A couple classmates and I are going back to the Wat Bo Primary School in Siem Reap, Cambodia this June. Because I am not sure how much background you have about this, let me set the stage.
Wat Bo Primary School is a public school, led by a dedicated principal whose leadership has been complemented by the efforts of Ponheary Ly. Ponheary and the principal are lifelong friends whose relationship began long before the Killing Fields, a bloody period in Cambodia’s recent history when schools were converted to prisons and torture centers, teachers (and the suspected-to-be-educated) were killed without question, and for four years people were forced to work menial jobs for 12 hours a day in exchange for only famine-inducing rations and deplorable living conditions. Since Pol Pot left power in 1979 and the Khmer Rouge's rule ended, the country of Cambodia has been starting over.
We had the honor of helping the Wat Bo Primary School a lot in the hours we were there during our first visit in January with Dr. Don Rahtz's International Business Practicum. We built and ran network cables, fixed several broken PCs, and set up three new laptops and a wireless file sharing network. There is no doubt we made a huge impact on the students’ and teachers’ lives. There was also a lot left undone, and so much more we could have done with time and resources. Part in an effort to finish what we started, part in a desire to see those little smiling faces and eyes filled with hope, a small group of us has decided to return to the Wat Bo School. We are going to finish what we began: fixing and upgrading the technology at the school, and getting them what they need to change these kids’ lives.
As an IT leader organizing our return trip, I have described some of the biggest information technology (and other) challenges facing our group, and arranged them in order of priority.
1) Get the school a DSL Internet connection. DSL is the predominant high-speed Internet service in Siem Reap. Right now, only the school’s principal has Internet, and his connection is dial-up. The laptops we gave the school, which have wireless capability and connectivity, are currently relegated to just sharing files.
2) Two new computer lab workstations and a pair of video conferencing cams. The computer lab could use some additional resources. Additionally, we would like to establish a technological link between the William and Mary Mason School of Business and the Wat Bo School administration via web cams. One would be located at the Wat Bo School, one at William and Mary.

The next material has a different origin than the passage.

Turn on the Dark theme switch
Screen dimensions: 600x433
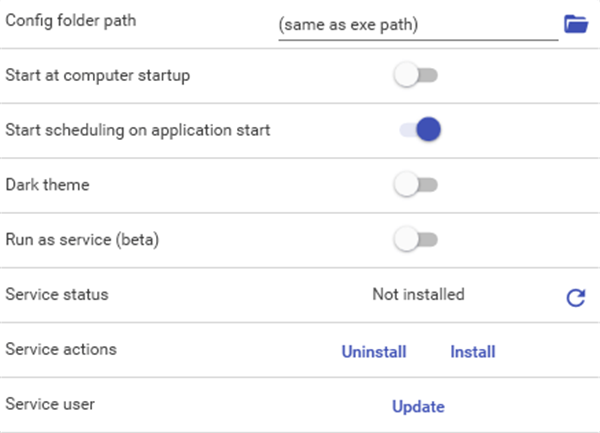click(416, 185)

3) Get the headmaster a new computer and printer. He has unselfishly sacrificed his own computing power for his students’ benefit, as the lab computers are much more powerful and modern than his. As the backbone for the school, his current machine is just not making the grade.
4) Interactive English Learning Lab. English is the ticket out of poverty for many Cambodian children and their families. I would like to establish an English Learning Lab, with self-paced and interactive computer-based lessons. Consider what Sophea, who hopes to get a job as an interpreter, said about learning English: “Now I can hope to have a good job and support my parents.”
5) Miscellaneous supplies. Ethernet hub/cables, a networked laser printer for the student lab and faculty laptops, a digital camera for the headmaster, photo processing software, learning/critical thinking games for young children, 220v power strips, headphones for the computers, web cam, English software and reference materials, a more secure door and lock to keep all the equipment physically safe, etc.
6) Donation to the Ponheary Ly Foundation (PLF). The PLF is always interested in building its nest egg so fund great programs like after school English tutoring sessions, breakfast programs, school uniform subsidies, and bicycle scholarships to top-performing primary school graduates so they can continue their studies (which usually requires a daily trek of 9-miles or more). A $5,000 investment in the foundation earns about enough interest per month to:
i. Buy one bicycle for a scholarship recipient, or
ii. Pay teachers to do 60 after school English lessons , or
iii. Provide 600 breakfasts for students.